Q. L. – C’était déjà le cas dans un de vos précédents romans, Mrak (Ténèbres).

D. A. – J’ai une certaine affection pour ce roman. J’étais persuadé qu’il susciterait la polémique en Serbie, par les références que j’y faisais à certains écrivains du pays. Rien ne s’est produit et j’ai compris que je n’étais pas fait pour le roman engagé. Mais le thème de la paranoïa, d’autres motifs aussi, reviennent dans le roman qui paraît.

Q. L.Sangsues fait allusion à un antisémitisme apparemment répandu à cette époque.

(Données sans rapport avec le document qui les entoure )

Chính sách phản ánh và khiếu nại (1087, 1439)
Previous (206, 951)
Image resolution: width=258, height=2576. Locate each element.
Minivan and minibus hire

D. A. – Le roman est fondé sur des événements bien réels. Dans le système communiste qui existait avant, l’antisémitisme ne pouvait s’exprimer. Avec la démocratie il a pu se manifester de façon ouverte. Entendez-moi : je ne regrette pas l’ancien système. La Serbie ressemble à la plupart des pays démocratiques de ce point de vue. Si je pouvais éprouver une mince consolation, je dirais qu’au Canada, ces manifestations sont plus fréquentes.
Il est cependant pénible de lire son nom dans une liste d’écrivains juifs et non pas serbes.

Q. L. – Dans le roman, cet antisémitisme pousse le narrateur qui n’est pas juif, à se rapprocher de la communauté juive de Zemun, qui a une histoire.

D. A. – En effet. Elle a réussi à vivre dans cette zone du pays qui étant frontalière était réservée aux militaires de l’Empire austro-hongrois. C’est une communauté charnière puisqu’elle comportait aussi bien des Juifs orientaux, des Balkans, que des ashkénazes incarnant l’Europe. Elle fait le lien. Et puis c’est parmi les Juifs que l’on trouvait les marchands de sangsues. Dans le roman, le narrateur fuit dans l’Histoire, dans le passé. Le présent est trop pesant.

Q. L. – Pour expliquer ce qui arrive, le narrateur a aussi deux « systèmes » : les mathématiques et la Kabbale. Il parle à propos de tout ce qui arrive, d’« équations à plusieurs inconnues ».

D. A. – Je ne suis pas très doué en mathématiques et j’ai demandé à Vladimir Tasic son aide. Il m’a reproché le côté cliché de Michovitch, le mathématicien de Sangsues. Mais sur le fond, cela lui convenait. Pour ce qui est de la Kabbale, c’est la seule voie de sortie pour le petit groupe de Juifs qui se sent menacé : il fuit par le surnaturel, par l’invention d’un Golem, comme dans l’histoire de Meyrink. Pour le romancier que je suis, amateur en matière de kabbale, je sais peu de choses. Je ne savais comment sortir du labyrinthe, j’en suis sorti ainsi, avant que le héros lui-même n’en sorte.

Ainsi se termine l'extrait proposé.